All this happened as a result of a few weeks preparation.

Well, folks, we've been working on Mardi Gras 2012 for a year now and, Sisters and Brothers, this year we are blowing it out of the water!

With close to 20 bands on board already,  a food truck rodeo, a much larger marching contingency that includes some of your favorite local artists and Columbia's own Alternacirque and more, the addition of a canine parade as well, this year's Mardi Gras Festival hosted by the Krewe-de-Columbi-ya-ya is sure to go down in history.

So this I posit to you: If you are reading this blog you are either a lover of the arts and Columbia's arts community or you are a friend of this magazine. Either way, you are a perfect candidate to attend this year's festivities either as a reveler, as one of the smart folks who grabs one of the last spaces to become a member of the original and hosting krewe, the Krewe de Columbi-Ya-ya, or by starting a krewe of your own!

And starting your own krewe is decidedly easy-breezy -- we have very few rules & all we ask for is $50 to offset parade costs and that you have at least 10 folks in your krewe. 

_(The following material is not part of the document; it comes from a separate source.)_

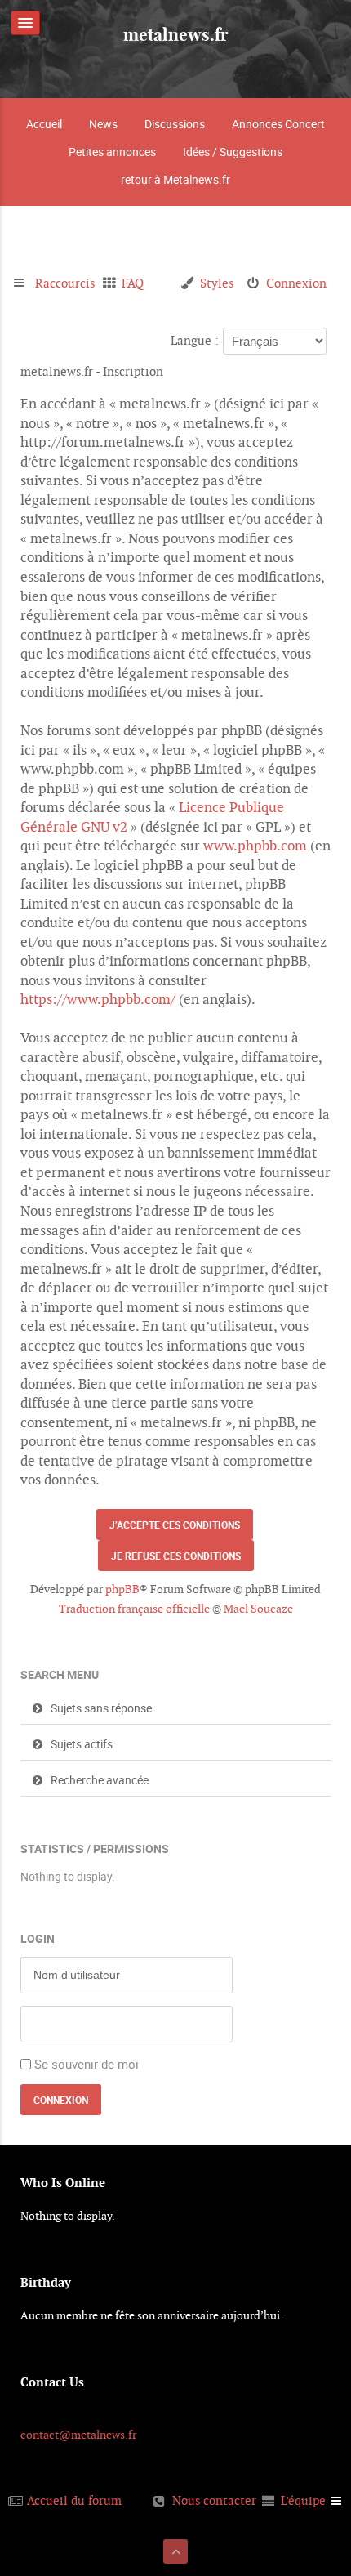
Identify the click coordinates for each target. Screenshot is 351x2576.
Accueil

Are you listening folks at The Whig, Trustus, Art Bar, Tapp's Arts Center, Town Theatre, Workshop Theatre, The Betty Page Turners, Jam Room, Hunter Gatherer, 701 CCA, and every freaking department or program at any of Columbia's universities? What better way to bond and let off steam and show your city spirit than by representing yourselves proud and loud at Mardi Gras?

We roll on Saturday, February 18th and this year our theme is "Going to the Dogs" which means we also have a canine contingency in our walking parade. You can register and walk your pup in the parade and we'll donate the $5 registration fee to  The Animal Mission. Other proceeds will go to benefit Doku Farms.

Come on out, Friends and Neighbors -- we're growing large and one of these days you'll be so happy to look back at the beginnings of what is sure to be a great Columbia tradition and know that you were a part of the start of it all.

 

Laissez les bons temps rouler, Columbi-Ya-Ya!